Repeat, word for word, all the data that follows, and exclude the pictures.

Segment Start: Supplied entries

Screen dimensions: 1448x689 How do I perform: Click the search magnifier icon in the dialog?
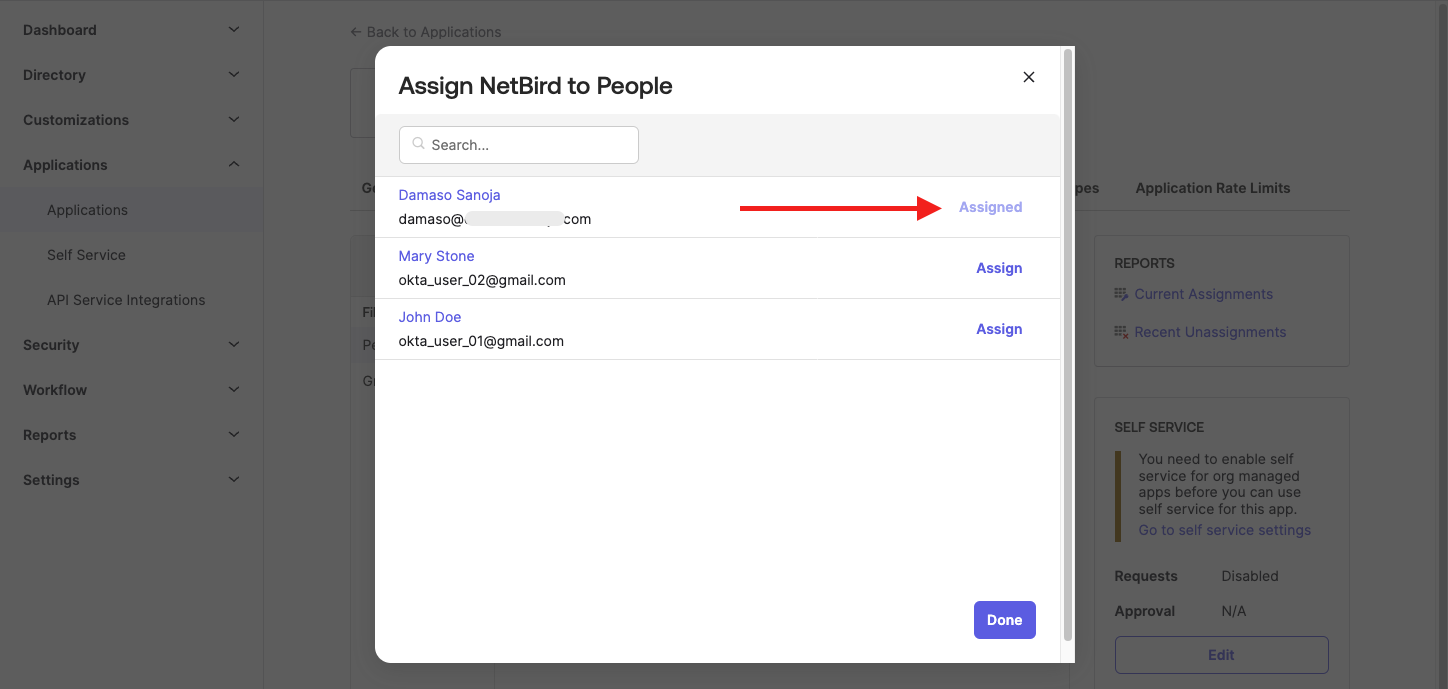click(416, 144)
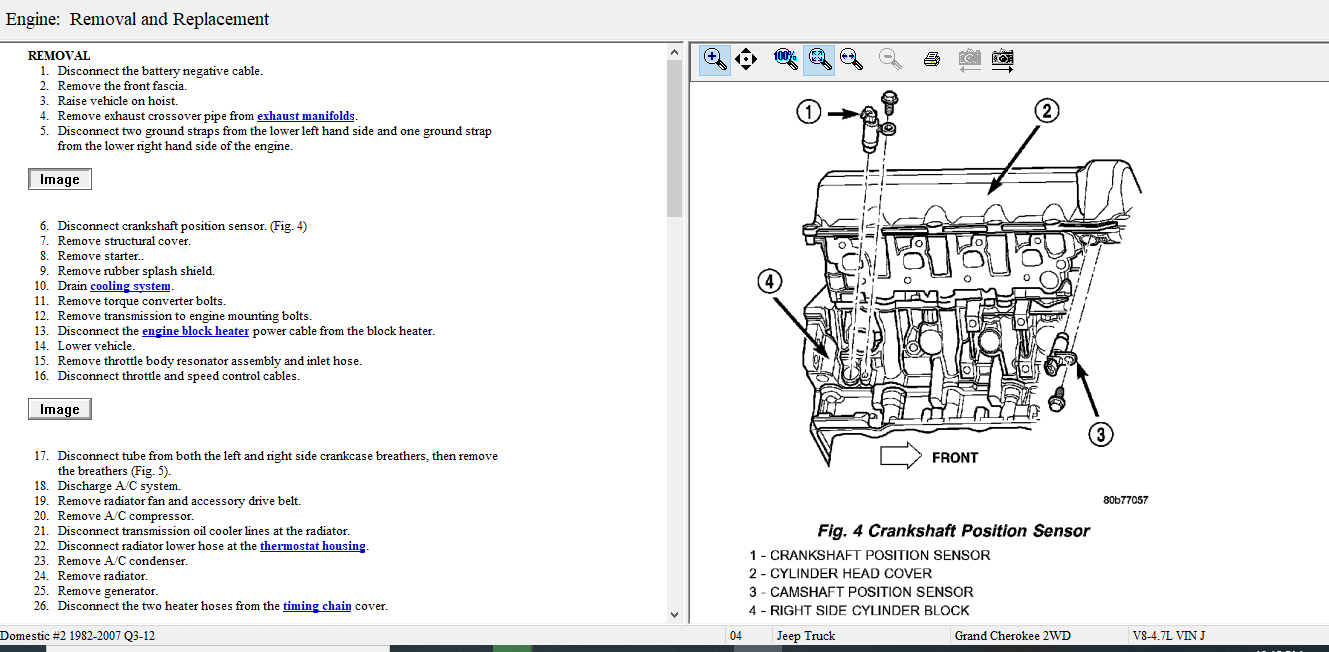Screen dimensions: 1329x652
Task: Click scrollbar up arrow in text pane
Action: 674,53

Segment End: Supplied entries

## Answer space
Screen dimensions: 1448x689 How do I perform: Click the search magnifier icon in the dialog?
click(416, 144)
Screen dimensions: 1329x652
Task: Click scrollbar up arrow in text pane
Action: 674,53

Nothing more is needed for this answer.